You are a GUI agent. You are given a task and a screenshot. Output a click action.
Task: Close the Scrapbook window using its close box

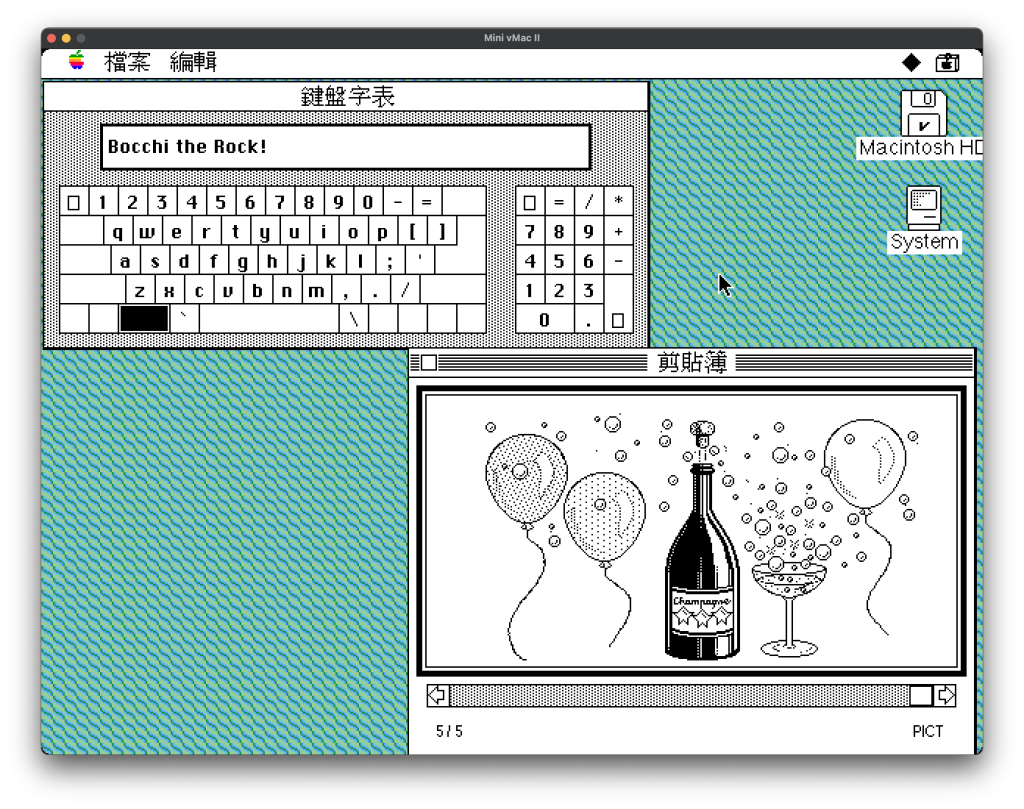pyautogui.click(x=429, y=362)

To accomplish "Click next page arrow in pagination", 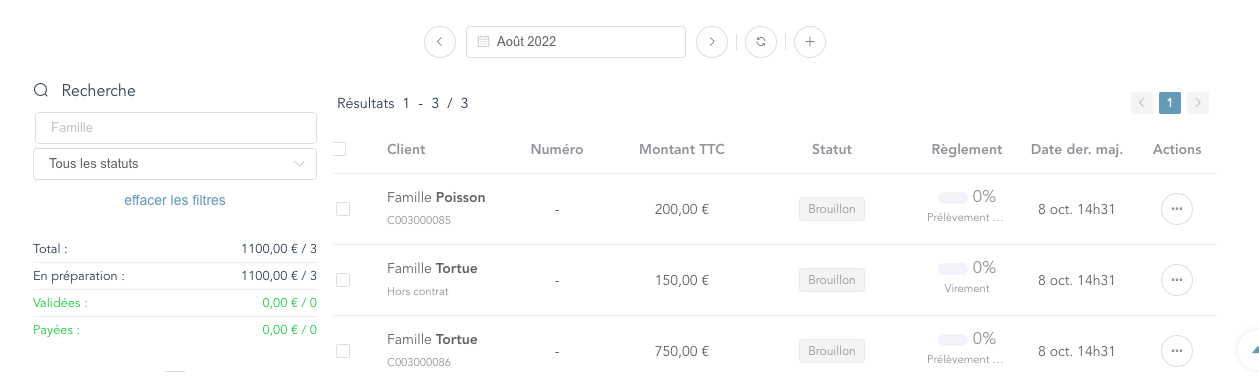I will (1198, 102).
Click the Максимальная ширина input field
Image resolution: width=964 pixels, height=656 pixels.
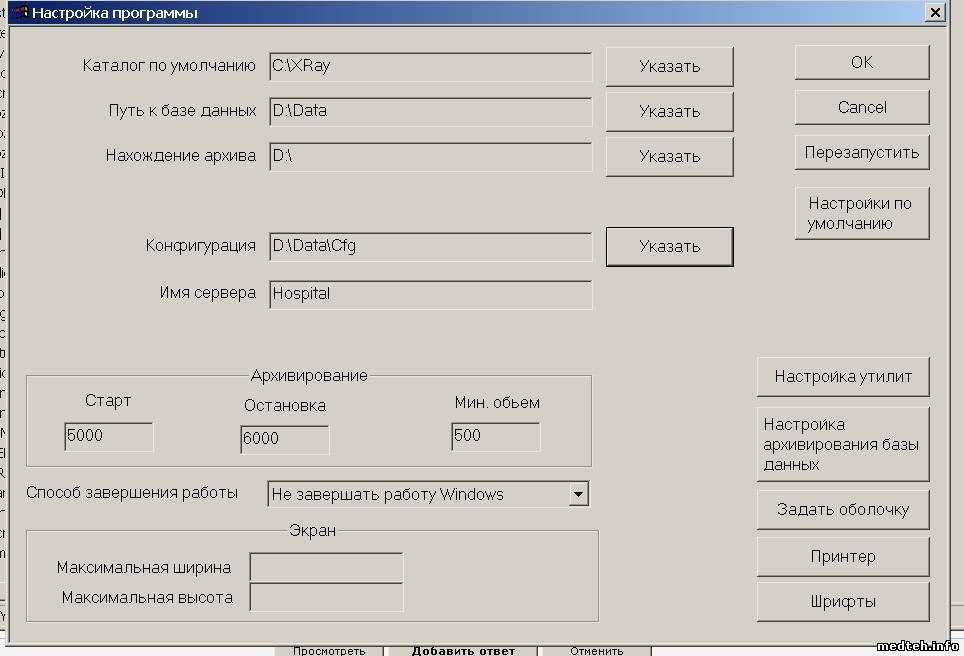tap(326, 567)
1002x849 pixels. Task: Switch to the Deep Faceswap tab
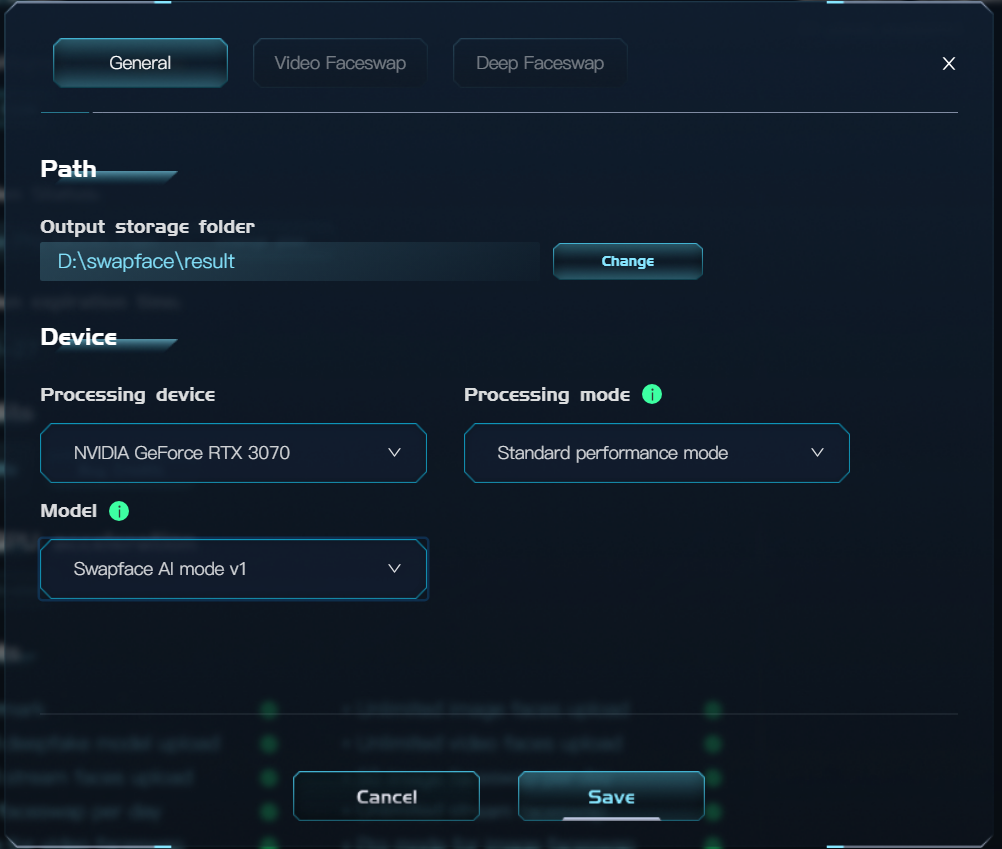pos(540,62)
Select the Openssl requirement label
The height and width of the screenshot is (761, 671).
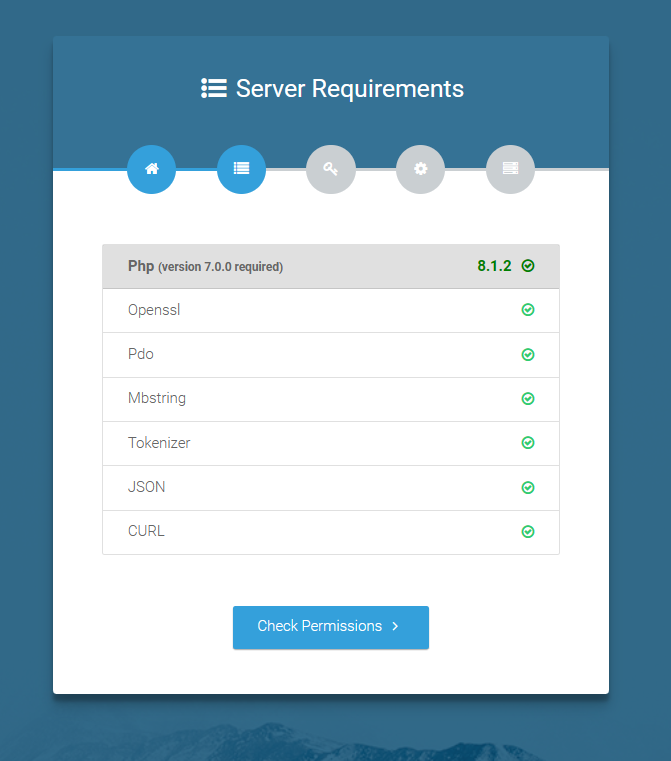[154, 310]
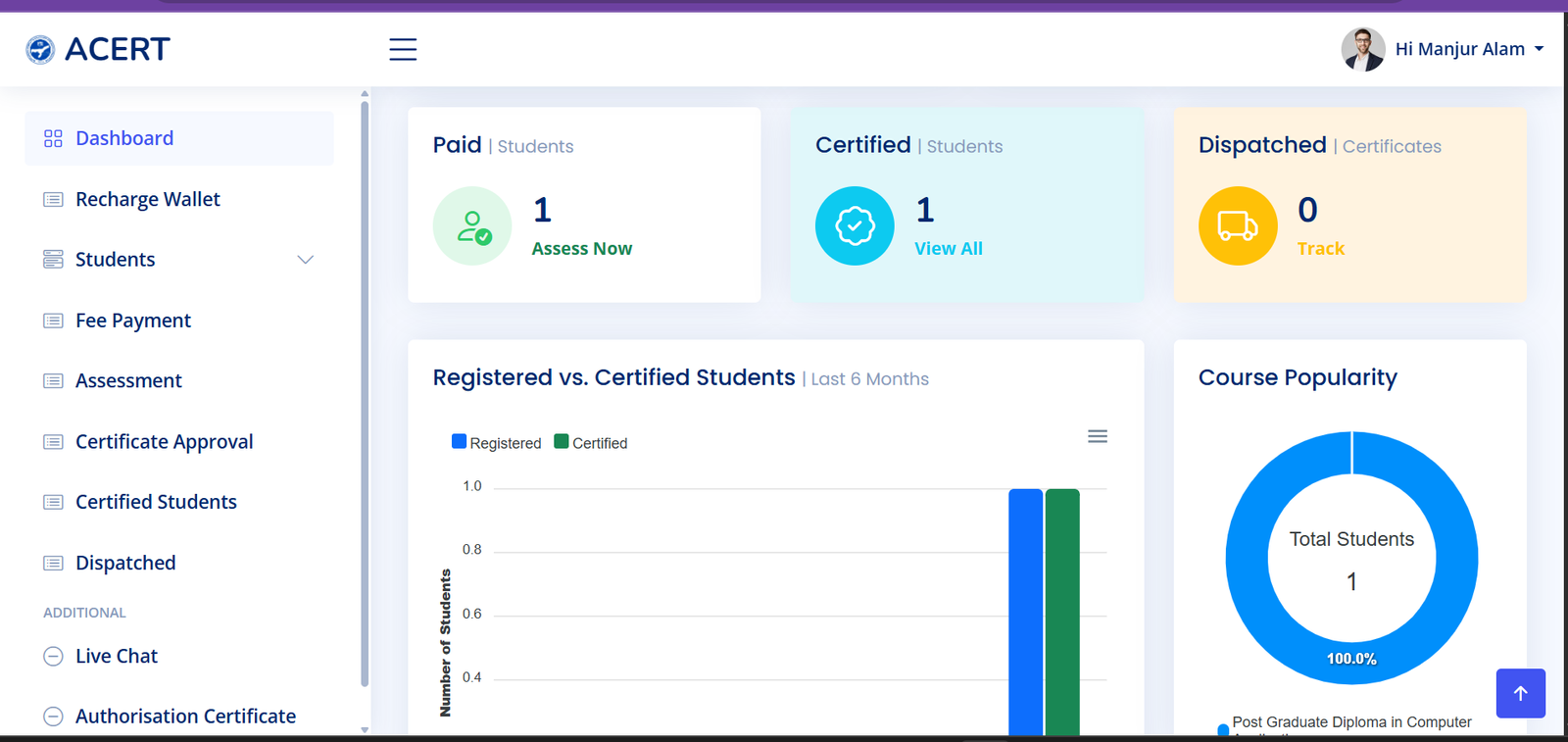Click the scroll-to-top arrow button
Screen dimensions: 1568x742
click(x=1520, y=693)
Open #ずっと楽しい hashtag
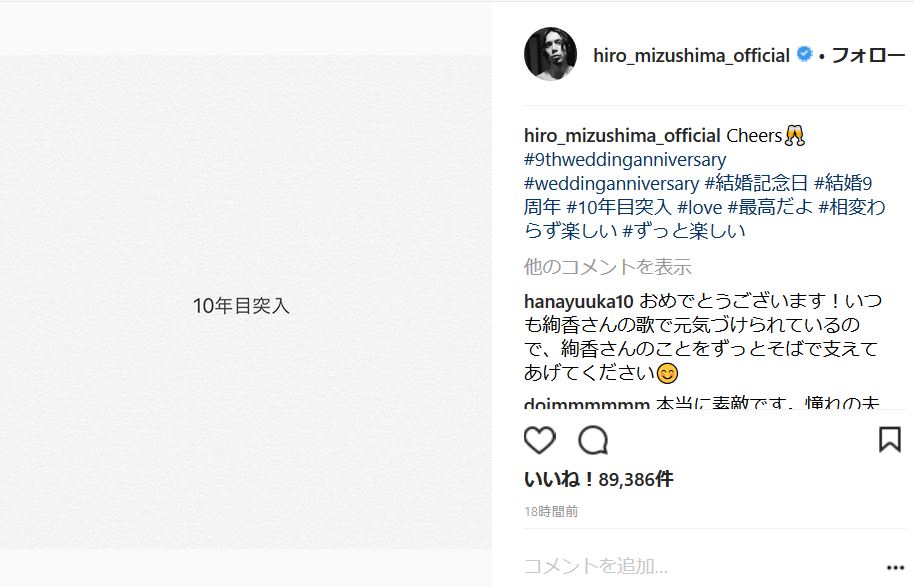Viewport: 914px width, 587px height. (x=684, y=231)
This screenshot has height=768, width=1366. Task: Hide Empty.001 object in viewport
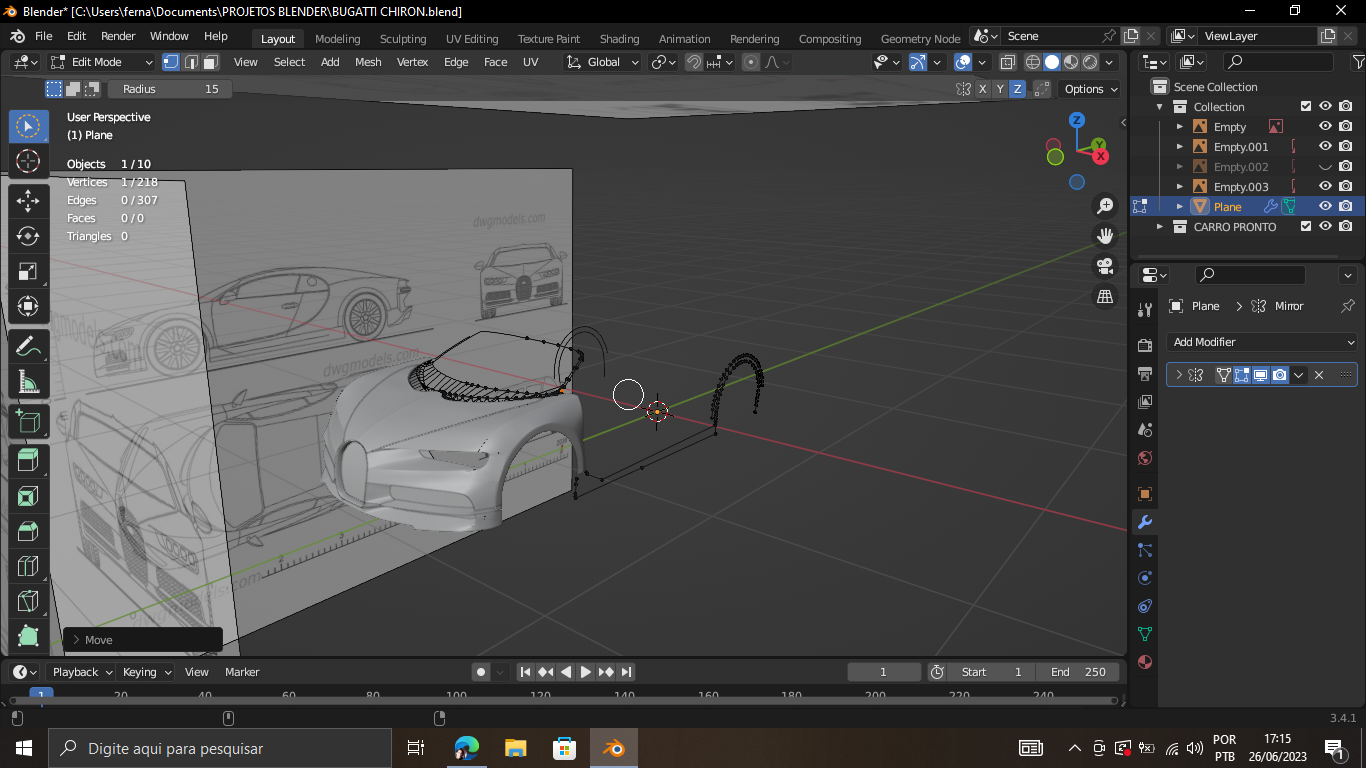point(1325,147)
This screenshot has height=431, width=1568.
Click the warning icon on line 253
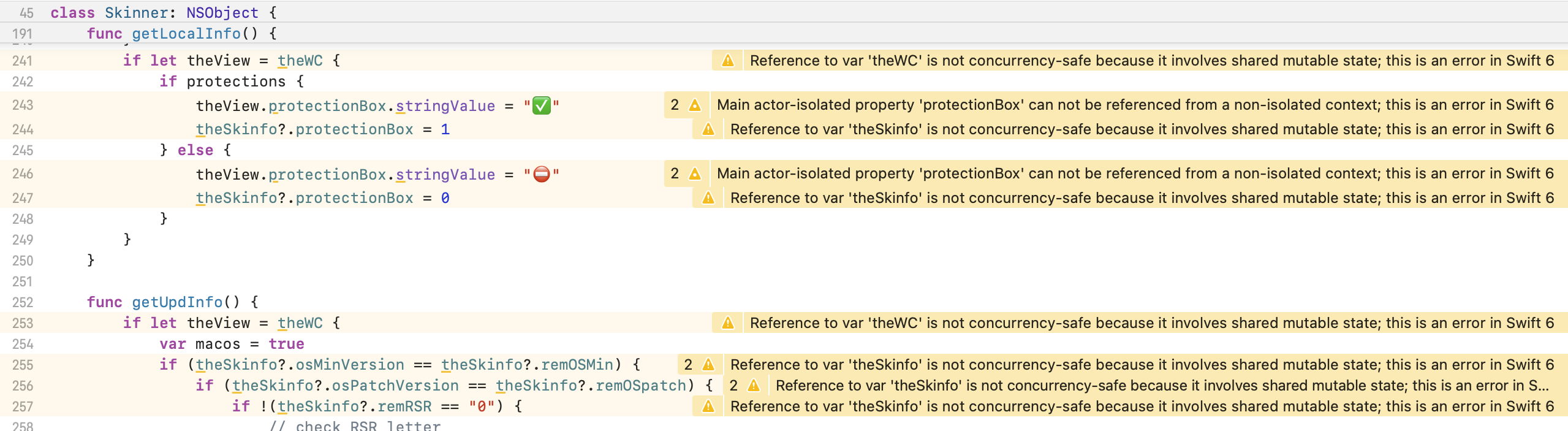click(727, 323)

○ ○ ○ ○ ○

* WHAT YOU WILL DO
Copy exactly, please, every line from the one holding "Image resolution: width=964" through the last line of the data, both ends included, and no pictures.

* TASK RESPONSE
Image resolution: width=964 pixels, height=656 pixels.
tap(326, 567)
1002x849 pixels. Task: Switch to the Deep Faceswap tab
pos(540,62)
Select the Openssl requirement label
The height and width of the screenshot is (761, 671).
[154, 310]
Click the scroll-to-top arrow button
Screen dimensions: 1568x742
click(x=1520, y=693)
Open #ずっと楽しい hashtag
Viewport: 914px width, 587px height. (x=684, y=231)
This screenshot has height=768, width=1366. Task: Hide Empty.001 object in viewport
point(1325,147)
This screenshot has height=431, width=1568.
Click the warning icon on line 253
click(727, 323)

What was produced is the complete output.